_原文节选:_

# # # # #

沧海与一粟的相遇:科学家发现人脑与宇宙存在结构相似性

宇宙的一个引人入胜之处是,相似的形状和图案总是能不经意间在最不相干的地方被发现。人类耳蜗和螺旋星系具有着类似的螺旋结构;闪电转瞬即逝的痕迹中出现了与人类静脉类似的走向;中子星外层和人类细胞细胞膜形态接近……而在一项最近的研究中,科学家比对了人脑神经元网络与宇宙网络的形状特点,并发现了二者在结构上的惊人类似。

在这项大胆的先导研究中,一位天体物理学家和一位神经外科医生通过定量分析,比较了自然界中两个最复杂的系统:人脑中的神经元网络和宇宙中的星系宇宙网络。而他们也确实因自己的发现而吃惊,宇宙可能与人类大脑——这个大小仅是其十亿亿分之一的物体——具有自相似性。一种神秘的结构相似性竟然穿越了27个数量级,使二者在沧海一粟的无限落差中相遇。
这一相似性对人们来说并不新鲜。早有科幻小说推想人类的大脑就是一个宇宙,通过想象力和文学将这个理念传播开来。而在更早的研究里,有研究人员利用大型计算机模拟了宇宙的生长演变,在模拟进行了一段时间后,他们惊讶地发现,宇宙生长出来的结构竟然和人脑十分相似。
Figure.1 宇宙网络物质分布模拟图(左)与小脑神经元胞体分布图(右)其中神经元经过2F11单克隆抗体染色后显示出神经纤维束(neurofilament)的形态,右图由摩德纳大学附属医院解剖病理系的Elena Zunarelli博士提供
但是,除了外观之外,人脑和宇宙还有着更多的共性。在过去的几年中,本次研究的负责人——意大利博洛尼亚大学的天体物理学家Franco Vazza和意大利维罗纳大学的神经外科医生Alberto Feletti,一直致力于探索两者表皮之下的更深入的相似性。
2017年,他们在杂志《Nautilus Quarterly》发表文章提到:星系可被分为很多不同规模的巨型结构,分别被称作“星系团”(cluster)、“超星系团”(supercluster)和“纤维束”(filament),延伸数亿光年之远。而这些结构之间的边界及其周围被称作“空洞”(cosmic void)的空间可能极其复杂。引力作用将这些边界上的物质加速到每秒数千公里,在星际气体中产生了骇人的冲击波和湍流。通过衡量描述它所需的信息位数的大小,我们已经预测到丝状结构与空洞的边界是宇宙中最复杂的空间之一。

# # # # #

_练习题目:_
a – 请原样照录这篇关于人脑与宇宙的文章中从“在这项大胆的先导研究中,一位”起、至“来的结构竟然和人脑十分相似。”止的部分。
b – 请用两句话概括这篇关于人脑与宇宙的文章。
c – 请根据这篇关于人脑与宇宙的文章回答以下问题:
(i) 人类耳蜗与什么具有类似的螺旋结构?
(ii) 人脑与宇宙之间的结构相似性跨越了多少个数量级?
(iii) 2017年两位研究负责人在哪本杂志上发表了文章?
以下列表的内容与这篇关于人脑与宇宙的文章毫无关联。

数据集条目
# # # # #

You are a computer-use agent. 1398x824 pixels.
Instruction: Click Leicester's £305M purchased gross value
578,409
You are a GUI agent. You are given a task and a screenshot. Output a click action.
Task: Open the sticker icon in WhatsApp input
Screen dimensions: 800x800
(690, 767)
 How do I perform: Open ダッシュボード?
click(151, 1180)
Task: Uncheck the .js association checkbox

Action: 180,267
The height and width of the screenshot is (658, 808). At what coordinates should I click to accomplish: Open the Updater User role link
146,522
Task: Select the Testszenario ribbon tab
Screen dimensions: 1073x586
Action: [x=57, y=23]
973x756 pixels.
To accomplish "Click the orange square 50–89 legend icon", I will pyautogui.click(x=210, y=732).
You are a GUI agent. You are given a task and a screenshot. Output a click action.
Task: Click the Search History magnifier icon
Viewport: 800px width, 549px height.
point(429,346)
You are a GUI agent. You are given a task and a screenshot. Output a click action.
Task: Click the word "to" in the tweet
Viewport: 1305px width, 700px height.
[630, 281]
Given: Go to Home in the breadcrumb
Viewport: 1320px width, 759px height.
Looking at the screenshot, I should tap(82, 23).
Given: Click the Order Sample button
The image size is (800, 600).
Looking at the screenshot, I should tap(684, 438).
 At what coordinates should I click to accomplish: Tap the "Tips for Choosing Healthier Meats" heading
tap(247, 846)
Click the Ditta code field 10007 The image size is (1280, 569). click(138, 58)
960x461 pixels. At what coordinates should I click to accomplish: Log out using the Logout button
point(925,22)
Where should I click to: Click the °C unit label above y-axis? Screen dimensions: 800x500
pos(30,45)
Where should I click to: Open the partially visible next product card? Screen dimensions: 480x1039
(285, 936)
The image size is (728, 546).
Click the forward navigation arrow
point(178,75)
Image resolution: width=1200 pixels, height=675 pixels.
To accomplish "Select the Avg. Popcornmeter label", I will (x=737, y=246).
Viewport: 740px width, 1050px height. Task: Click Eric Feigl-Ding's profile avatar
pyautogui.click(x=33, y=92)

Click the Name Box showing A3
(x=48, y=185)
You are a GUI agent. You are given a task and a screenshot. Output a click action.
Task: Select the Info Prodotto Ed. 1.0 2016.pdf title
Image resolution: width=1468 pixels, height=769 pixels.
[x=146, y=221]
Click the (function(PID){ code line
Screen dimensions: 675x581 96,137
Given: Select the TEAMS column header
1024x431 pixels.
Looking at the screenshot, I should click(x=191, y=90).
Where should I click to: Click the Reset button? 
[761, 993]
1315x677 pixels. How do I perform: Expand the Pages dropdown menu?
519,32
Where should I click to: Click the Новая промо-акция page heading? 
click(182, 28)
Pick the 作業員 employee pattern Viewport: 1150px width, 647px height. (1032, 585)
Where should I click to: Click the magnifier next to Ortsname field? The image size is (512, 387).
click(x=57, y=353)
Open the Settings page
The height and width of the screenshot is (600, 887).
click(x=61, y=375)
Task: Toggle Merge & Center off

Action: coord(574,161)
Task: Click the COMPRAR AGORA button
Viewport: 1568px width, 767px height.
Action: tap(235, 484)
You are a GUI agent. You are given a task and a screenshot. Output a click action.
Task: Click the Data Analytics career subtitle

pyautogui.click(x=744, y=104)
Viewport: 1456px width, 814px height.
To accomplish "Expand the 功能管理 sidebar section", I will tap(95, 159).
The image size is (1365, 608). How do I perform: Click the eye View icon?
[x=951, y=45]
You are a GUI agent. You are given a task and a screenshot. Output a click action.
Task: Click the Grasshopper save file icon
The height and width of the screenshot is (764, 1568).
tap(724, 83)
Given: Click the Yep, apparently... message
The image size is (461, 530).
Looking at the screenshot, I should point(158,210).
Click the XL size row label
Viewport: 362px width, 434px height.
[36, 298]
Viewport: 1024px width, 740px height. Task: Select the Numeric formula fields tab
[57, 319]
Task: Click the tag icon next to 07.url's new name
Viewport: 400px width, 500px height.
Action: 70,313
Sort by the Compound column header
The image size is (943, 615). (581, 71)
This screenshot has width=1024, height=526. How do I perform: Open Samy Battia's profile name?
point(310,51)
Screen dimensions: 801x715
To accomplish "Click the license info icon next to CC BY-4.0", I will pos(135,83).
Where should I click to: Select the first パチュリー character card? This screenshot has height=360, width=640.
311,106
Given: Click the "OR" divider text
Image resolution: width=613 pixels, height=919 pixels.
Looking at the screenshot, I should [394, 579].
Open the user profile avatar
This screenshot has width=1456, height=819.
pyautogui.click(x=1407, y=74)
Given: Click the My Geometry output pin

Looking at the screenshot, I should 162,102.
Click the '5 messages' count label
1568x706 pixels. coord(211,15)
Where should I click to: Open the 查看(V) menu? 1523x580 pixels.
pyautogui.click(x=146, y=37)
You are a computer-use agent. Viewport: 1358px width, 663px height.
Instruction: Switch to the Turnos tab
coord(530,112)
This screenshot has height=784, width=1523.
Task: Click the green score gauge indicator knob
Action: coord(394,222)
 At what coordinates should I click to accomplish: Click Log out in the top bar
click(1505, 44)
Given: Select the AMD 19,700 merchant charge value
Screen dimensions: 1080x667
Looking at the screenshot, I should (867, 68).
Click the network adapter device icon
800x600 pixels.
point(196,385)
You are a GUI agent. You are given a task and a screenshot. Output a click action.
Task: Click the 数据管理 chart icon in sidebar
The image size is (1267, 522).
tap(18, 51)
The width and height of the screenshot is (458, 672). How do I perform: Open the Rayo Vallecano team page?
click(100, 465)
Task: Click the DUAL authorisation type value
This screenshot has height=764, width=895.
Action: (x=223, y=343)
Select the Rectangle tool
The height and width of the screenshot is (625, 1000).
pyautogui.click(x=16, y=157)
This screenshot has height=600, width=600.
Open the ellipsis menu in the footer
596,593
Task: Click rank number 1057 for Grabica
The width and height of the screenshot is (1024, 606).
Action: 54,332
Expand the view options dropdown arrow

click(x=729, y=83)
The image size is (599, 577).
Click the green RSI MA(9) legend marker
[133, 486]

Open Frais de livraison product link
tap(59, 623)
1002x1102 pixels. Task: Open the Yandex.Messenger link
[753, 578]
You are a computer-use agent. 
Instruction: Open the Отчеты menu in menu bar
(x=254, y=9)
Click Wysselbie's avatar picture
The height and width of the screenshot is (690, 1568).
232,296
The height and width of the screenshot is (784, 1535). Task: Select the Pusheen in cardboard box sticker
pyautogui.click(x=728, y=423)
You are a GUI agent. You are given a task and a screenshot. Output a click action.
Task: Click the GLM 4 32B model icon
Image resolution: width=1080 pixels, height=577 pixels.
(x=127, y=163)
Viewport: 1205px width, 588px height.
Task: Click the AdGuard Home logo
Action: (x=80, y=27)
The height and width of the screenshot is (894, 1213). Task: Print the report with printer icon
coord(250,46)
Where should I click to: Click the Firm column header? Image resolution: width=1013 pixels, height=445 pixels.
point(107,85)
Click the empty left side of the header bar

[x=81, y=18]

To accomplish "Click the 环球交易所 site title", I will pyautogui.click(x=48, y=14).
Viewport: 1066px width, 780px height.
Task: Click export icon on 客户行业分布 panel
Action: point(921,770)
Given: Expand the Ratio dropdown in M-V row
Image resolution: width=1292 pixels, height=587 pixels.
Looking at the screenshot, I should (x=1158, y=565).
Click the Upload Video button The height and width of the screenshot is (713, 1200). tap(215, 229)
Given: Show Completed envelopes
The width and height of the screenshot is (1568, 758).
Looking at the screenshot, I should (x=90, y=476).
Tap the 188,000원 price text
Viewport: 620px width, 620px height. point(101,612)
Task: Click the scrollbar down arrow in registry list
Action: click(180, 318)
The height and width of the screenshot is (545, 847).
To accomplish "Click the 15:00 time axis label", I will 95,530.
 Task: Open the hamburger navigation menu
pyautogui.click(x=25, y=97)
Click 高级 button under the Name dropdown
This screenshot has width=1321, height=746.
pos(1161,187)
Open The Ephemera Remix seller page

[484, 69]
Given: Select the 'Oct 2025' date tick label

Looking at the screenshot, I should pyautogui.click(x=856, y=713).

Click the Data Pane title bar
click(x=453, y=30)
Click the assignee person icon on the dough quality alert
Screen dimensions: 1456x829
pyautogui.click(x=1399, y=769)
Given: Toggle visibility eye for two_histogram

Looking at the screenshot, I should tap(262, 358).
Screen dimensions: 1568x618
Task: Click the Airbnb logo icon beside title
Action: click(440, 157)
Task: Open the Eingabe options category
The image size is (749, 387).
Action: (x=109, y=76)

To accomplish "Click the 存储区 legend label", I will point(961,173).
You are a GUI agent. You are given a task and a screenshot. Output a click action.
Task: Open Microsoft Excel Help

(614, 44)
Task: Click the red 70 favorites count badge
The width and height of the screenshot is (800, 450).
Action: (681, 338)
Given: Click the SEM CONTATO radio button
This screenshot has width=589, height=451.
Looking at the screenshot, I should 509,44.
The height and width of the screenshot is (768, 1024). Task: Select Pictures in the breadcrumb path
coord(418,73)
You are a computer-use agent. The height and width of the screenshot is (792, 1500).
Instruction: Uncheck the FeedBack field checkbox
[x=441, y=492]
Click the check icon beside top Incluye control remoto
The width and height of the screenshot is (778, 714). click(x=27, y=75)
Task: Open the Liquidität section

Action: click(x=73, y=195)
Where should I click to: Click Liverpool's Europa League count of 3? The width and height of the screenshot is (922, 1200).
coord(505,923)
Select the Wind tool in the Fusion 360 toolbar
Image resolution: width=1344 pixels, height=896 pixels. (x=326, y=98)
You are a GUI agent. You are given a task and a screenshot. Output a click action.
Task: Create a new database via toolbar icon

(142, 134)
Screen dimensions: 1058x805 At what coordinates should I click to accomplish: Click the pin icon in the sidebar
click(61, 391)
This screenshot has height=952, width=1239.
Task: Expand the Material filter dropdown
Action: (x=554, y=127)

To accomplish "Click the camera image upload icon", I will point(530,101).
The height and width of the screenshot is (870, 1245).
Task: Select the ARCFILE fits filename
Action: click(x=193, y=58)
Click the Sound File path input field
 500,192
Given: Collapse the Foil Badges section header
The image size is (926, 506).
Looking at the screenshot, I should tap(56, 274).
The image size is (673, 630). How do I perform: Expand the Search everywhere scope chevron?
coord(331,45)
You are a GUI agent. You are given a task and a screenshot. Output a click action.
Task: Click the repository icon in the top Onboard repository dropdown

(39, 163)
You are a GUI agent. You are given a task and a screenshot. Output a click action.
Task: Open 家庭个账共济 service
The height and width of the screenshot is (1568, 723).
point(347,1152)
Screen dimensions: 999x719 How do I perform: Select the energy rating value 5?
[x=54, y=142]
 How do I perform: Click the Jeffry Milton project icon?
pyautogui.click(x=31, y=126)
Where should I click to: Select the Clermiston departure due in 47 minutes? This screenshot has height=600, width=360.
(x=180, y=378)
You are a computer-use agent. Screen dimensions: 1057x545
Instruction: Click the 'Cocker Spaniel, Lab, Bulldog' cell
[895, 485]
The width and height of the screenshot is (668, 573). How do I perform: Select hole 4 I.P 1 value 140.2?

# # # # #

_参考答案:_
a –
在这项大胆的先导研究中,一位天体物理学家和一位神经外科医生通过定量分析,比较了自然界中两个最复杂的系统:人脑中的神经元网络和宇宙中的星系宇宙网络。而他们也确实因自己的发现而吃惊,宇宙可能与人类大脑——这个大小仅是其十亿亿分之一的物体——具有自相似性。一种神秘的结构相似性竟然穿越了27个数量级,使二者在沧海一粟的无限落差中相遇。
这一相似性对人们来说并不新鲜。早有科幻小说推想人类的大脑就是一个宇宙,通过想象力和文学将这个理念传播开来。而在更早的研究里,有研究人员利用大型计算机模拟了宇宙的生长演变,在模拟进行了一段时间后,他们惊讶地发现,宇宙生长出来的结构竟然和人脑十分相似。

b – 天体物理学家Franco Vazza和神经外科医生Alberto Feletti通过定量分析比较了人脑神经元网络与宇宙网络,发现二者在结构上惊人相似,这种相似性跨越了27个数量级。此前已有科幻小说和计算机模拟涉及这一相似性,而两人在过去几年中一直致力于探索两者外观之下更深入的相似性。

c –
(i) 螺旋星系。
(ii) 27个数量级。
(iii) 《Nautilus Quarterly》。